# PASSAGE TO READ:
Rudolph and Frosty's Christmas in July (titled on-screen as Rudolph and Frosty: Christmas in July, or simply Rudolph and Frosty) is an American-Japanese Christmas/Independence Day television special produced by Rankin/Bass Productions, featuring characters from the company's holiday specials Rudolph the Red-Nosed Reindeer (1964) and Frosty the Snowman (1969), among others. It was filmed in Japan using the company's trademark "Animagic" stop-motion animation style. The film premiered in the US on November 25, 1979, on ABC.

This was the last Rankin/Bass special to star Billie Mae Richards as Rudolph and Jackie Vernon as Frosty. Mickey Rooney reprised his role as Santa Claus from Santa Claus Is Comin' to Town (1970) and The Year Without a Santa Claus (1974). Additional voices were provided by Red Buttons, Ethel Merman, Alan Sues, and Paul Frees. Shelley Winters and Frees reprised their roles as Frosty's wife Crystal and Jack Frost from Frosty's Winter Wonderland, and Hal Peary reprised his role as Big Ben the Clockwork Whale from Rudolph's Shiny New Year.

This was the final Rankin/Bass special to use Rudolph and Frosty. All other specials/films starring the characters were produced by other companies.

Plot

Long ago, a powerful, evil snow wizard named Winterbolt caused havoc until Lady Boreal, the Queen of the Northern Lights, put him in a deep sleep. Years later, Winterbolt awakens and Boreal transfers the last of her power into Rudolph's red nose when he is born, which will stop glowing if it is ever used for evil. Winterbolt learns of this and plans to dispose of Rudolph. Meanwhile, an ice cream man named Milton arrives and tells Rudolph and Frosty that he plans to marry Lilly Loraine's daughter Lainie if they star in the local circus.

Winterbolt offers Frosty and his family magic amulets to keep them from melting, which will only last until the final firework fades on July 4. Santa agrees to pick them up before the magic wears off, but Winterbolt creates a blizzard to prevent him and Mrs. Claus from arriving on time. He then goes to the Caves of Lost Rejections and recruits an unintelligent, nasty reindeer named Scratcher, who is jealous because he wanted to be one of Santa's reindeer, but was fired when Santa hired Rudolph. They, alongside a man named Sam Spangles, plan to get Rudolph to steal from the circus, which will make him appear to be evil and rid him of his magic.

Meanwhile, Frosty discovers Scratcher's conspiracy and wants to help Rudolph. Winterbolt takes advantage of Frosty as well by agreeing to help Rudolph in exchange for his hat, intending to use it to create an army of evil snowmen. Rudolph manages to defeat Winterbolt, gets the hat back, and his nose regains its glow.

# STORED ROWS:
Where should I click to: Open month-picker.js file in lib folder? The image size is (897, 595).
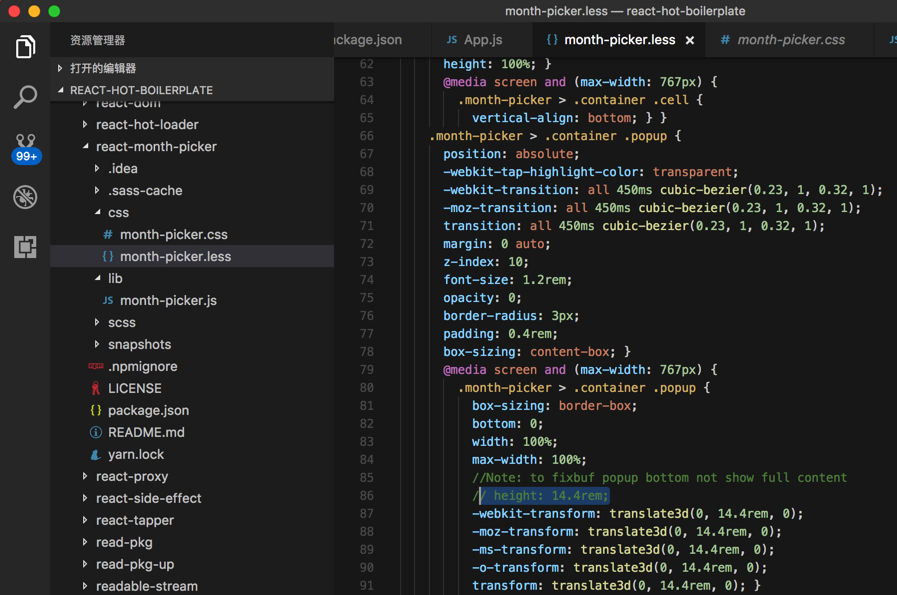[x=168, y=301]
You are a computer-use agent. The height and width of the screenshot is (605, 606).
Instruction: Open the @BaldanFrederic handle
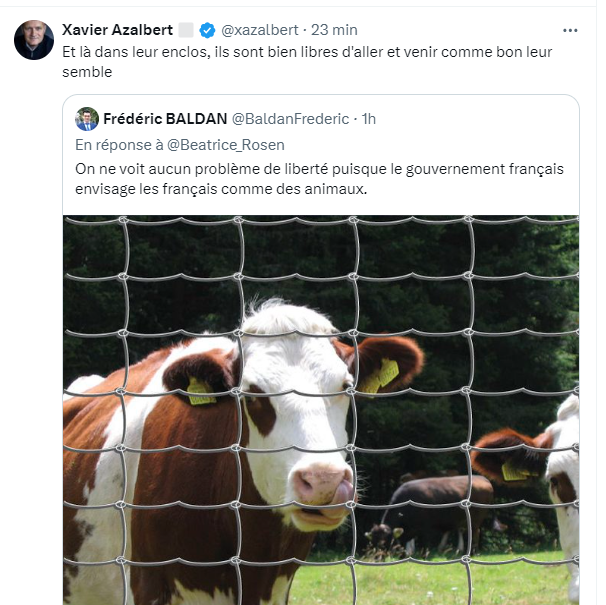tap(290, 119)
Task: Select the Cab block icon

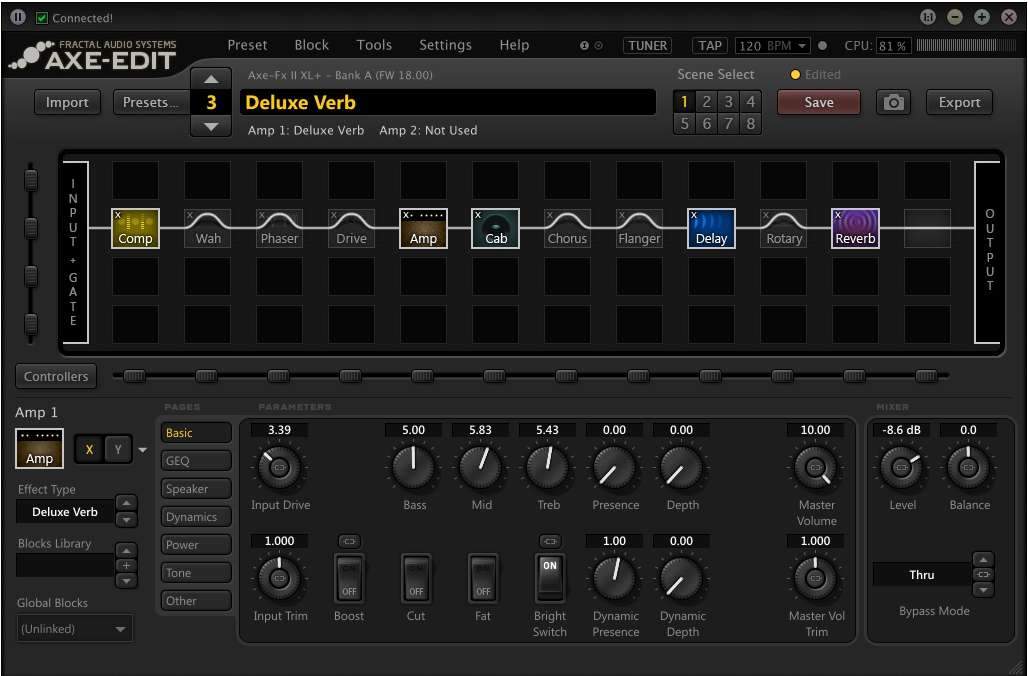Action: [496, 228]
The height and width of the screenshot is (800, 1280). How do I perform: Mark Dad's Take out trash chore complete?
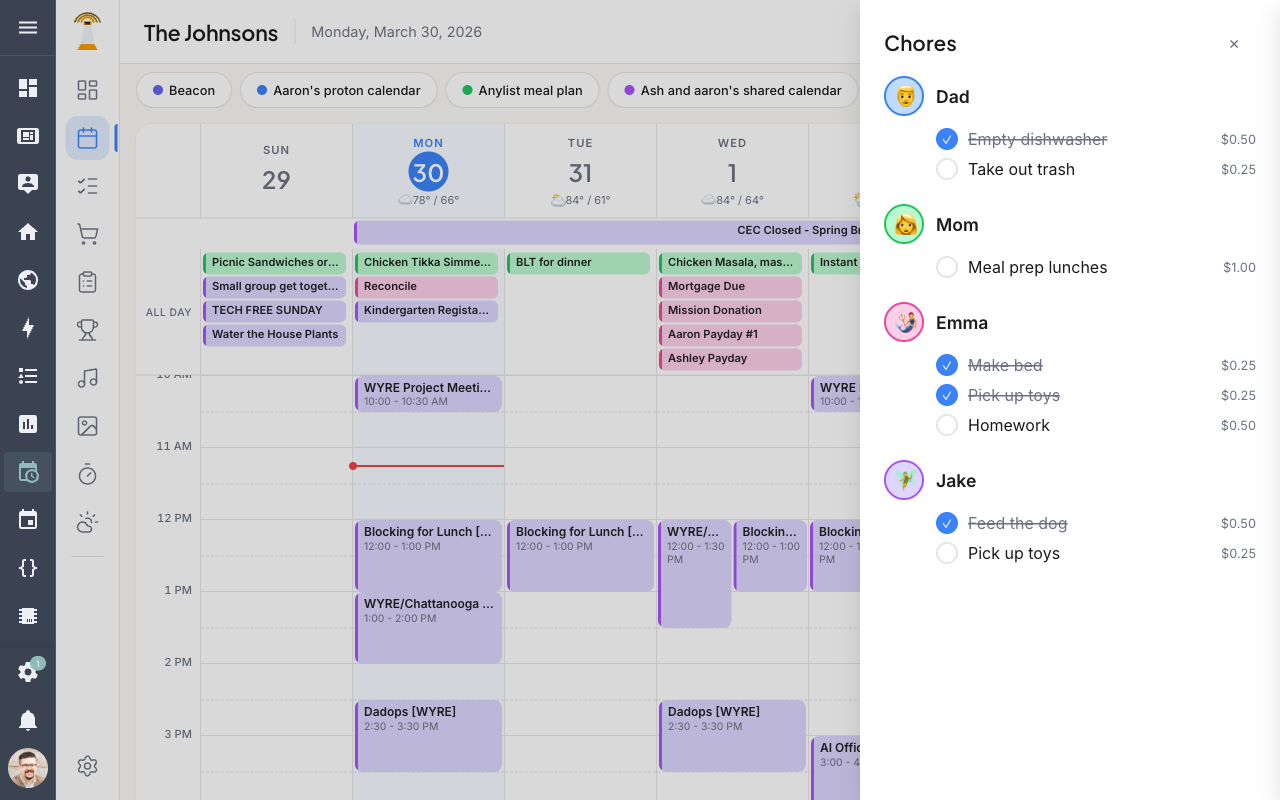(946, 169)
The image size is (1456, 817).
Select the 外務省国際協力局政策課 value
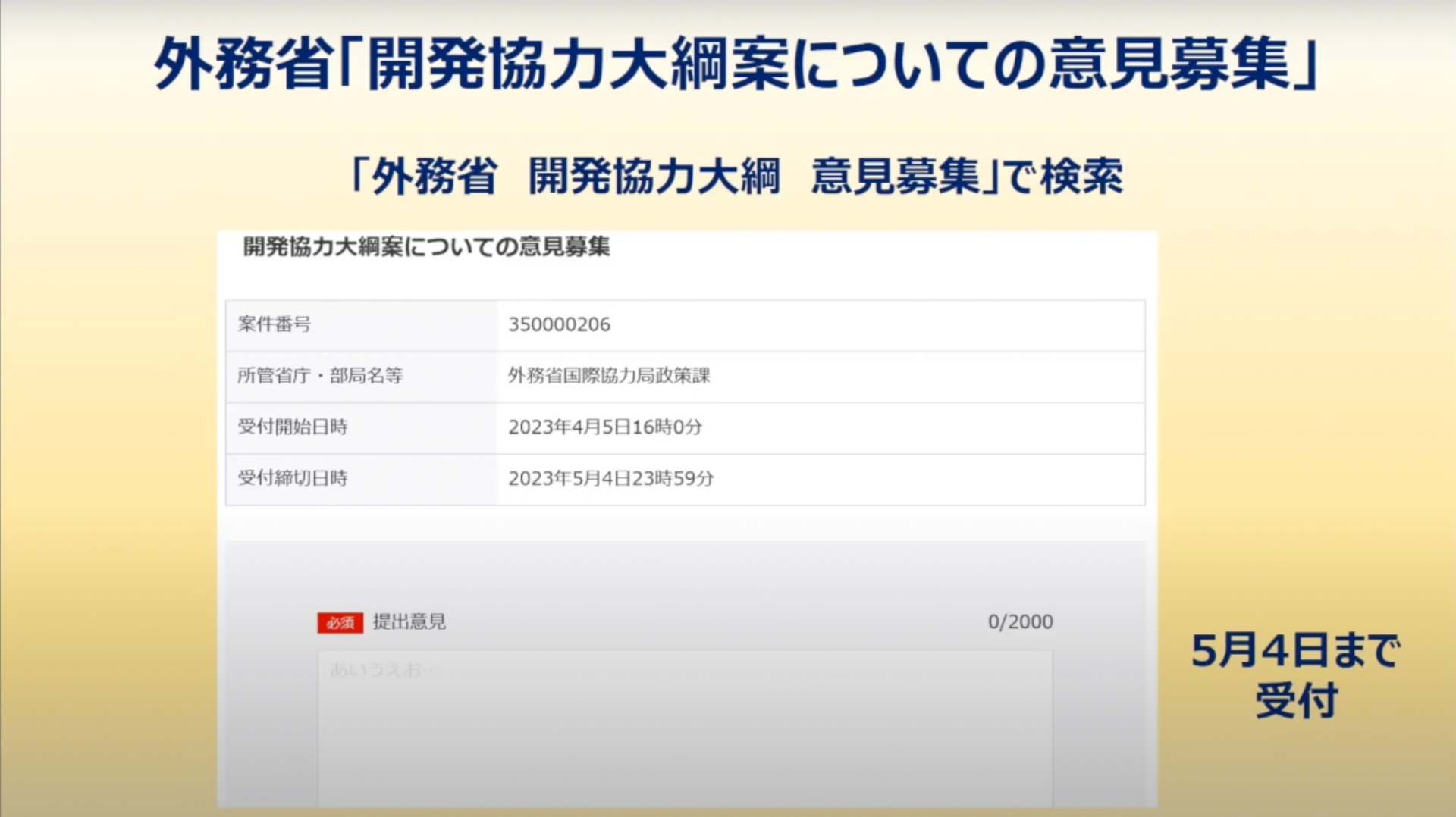pyautogui.click(x=609, y=376)
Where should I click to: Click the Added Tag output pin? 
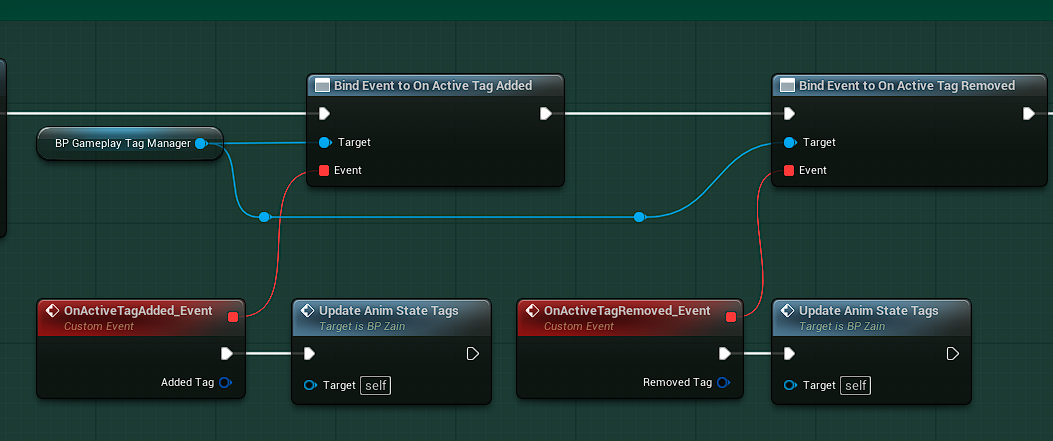[225, 382]
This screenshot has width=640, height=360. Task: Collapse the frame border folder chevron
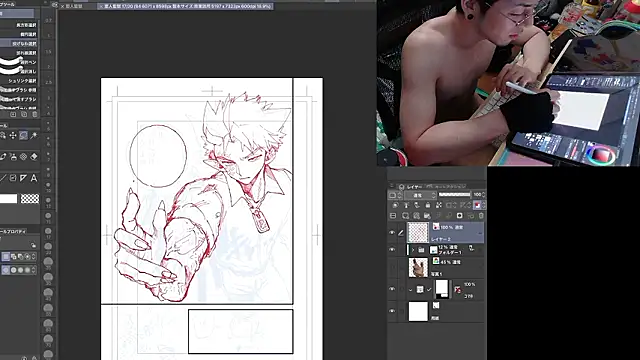point(411,289)
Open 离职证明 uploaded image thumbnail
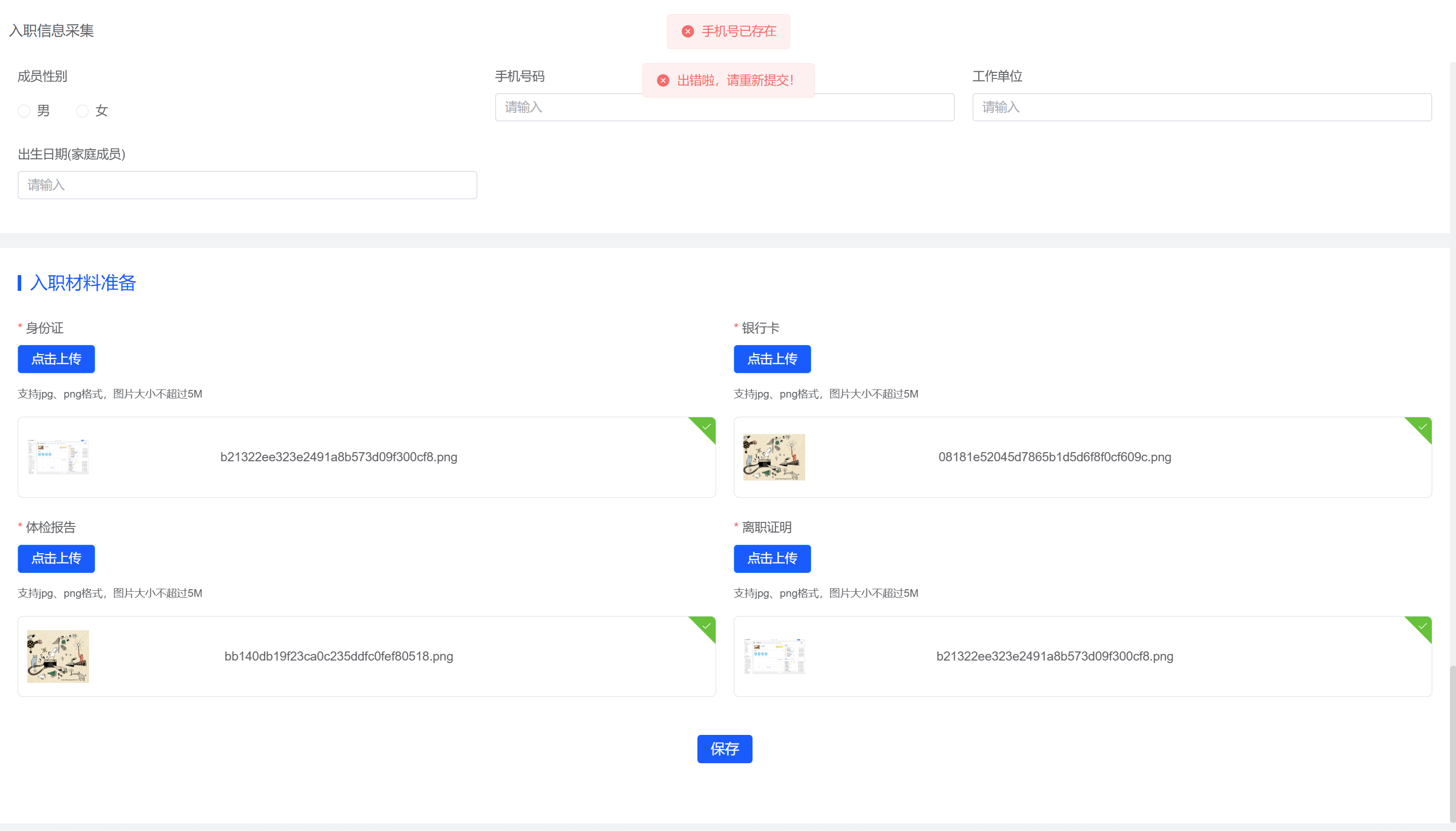 (x=774, y=656)
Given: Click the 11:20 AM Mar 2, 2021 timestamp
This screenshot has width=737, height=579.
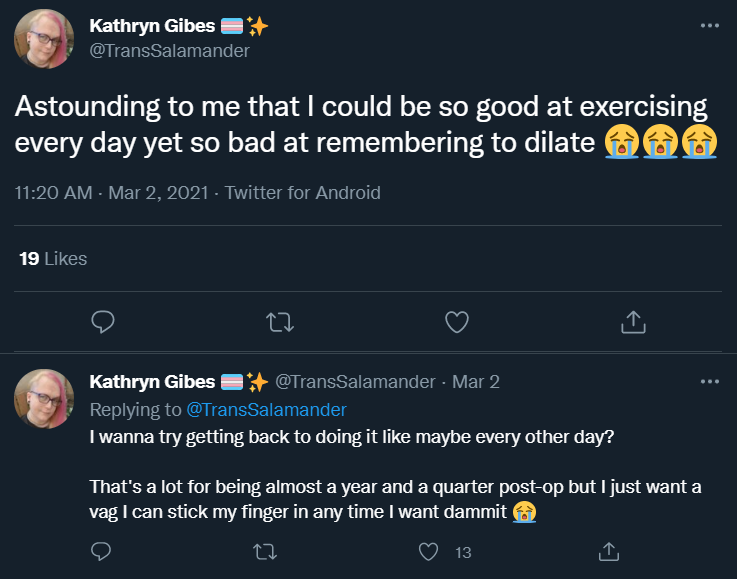Looking at the screenshot, I should pyautogui.click(x=111, y=193).
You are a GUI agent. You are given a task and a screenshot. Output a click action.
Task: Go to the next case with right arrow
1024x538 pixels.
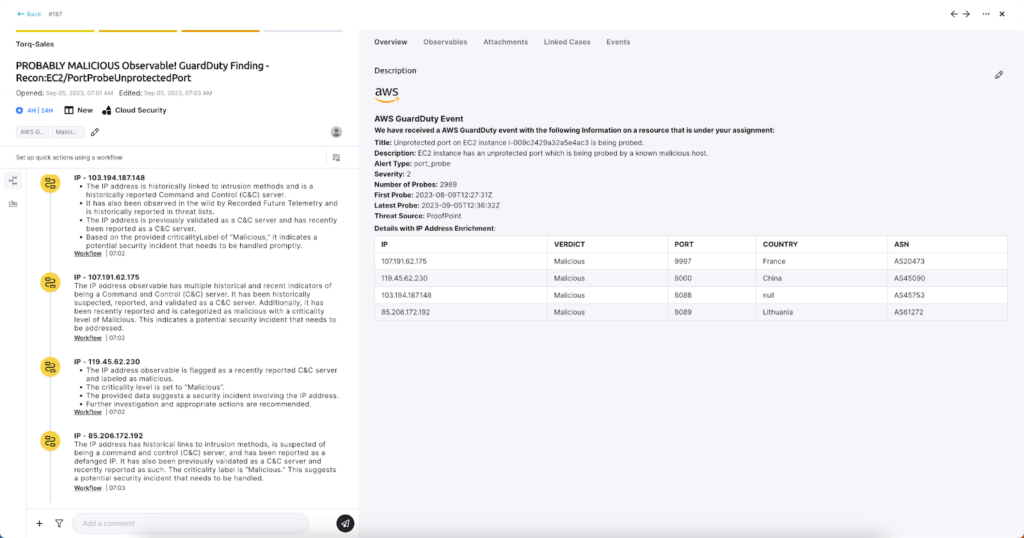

# SHORT EXERCISE 1:
Summarize the article on Rudolph and Frosty's Christmas in July in two sentences.
# SHORT EXERCISE 2:
From the article on Rudolph and Frosty's Christmas in July, list every title of another special or film that it names, apart from the special itself.
# SHORT EXERCISE 3:
Repeat the stretch of the article on Rudolph and Frosty's Christmas in July from "Rudolph and Frosty's" through "1979, on ABC.".

# WRITTEN REPLY 1:
Rudolph and Frosty's Christmas in July is an American-Japanese Christmas/Independence Day television special made by Rankin/Bass Productions in its "Animagic" stop-motion style. It premiered on ABC on November 25, 1979, and in its plot the evil snow wizard Winterbolt schemes to rob Rudolph's red nose of its magic and to take Frosty's hat, until Rudolph defeats him, recovers the hat, and his nose glows again.

# WRITTEN REPLY 2:
- Rudolph the Red-Nosed Reindeer (1964)
- Frosty the Snowman (1969)
- Santa Claus Is Comin' to Town (1970)
- The Year Without a Santa Claus (1974)
- Frosty's Winter Wonderland
- Rudolph's Shiny New Year

# WRITTEN REPLY 3:
Rudolph and Frosty's Christmas in July (titled on-screen as Rudolph and Frosty: Christmas in July, or simply Rudolph and Frosty) is an American-Japanese Christmas/Independence Day television special produced by Rankin/Bass Productions, featuring characters from the company's holiday specials Rudolph the Red-Nosed Reindeer (1964) and Frosty the Snowman (1969), among others. It was filmed in Japan using the company's trademark "Animagic" stop-motion animation style. The film premiered in the US on November 25, 1979, on ABC.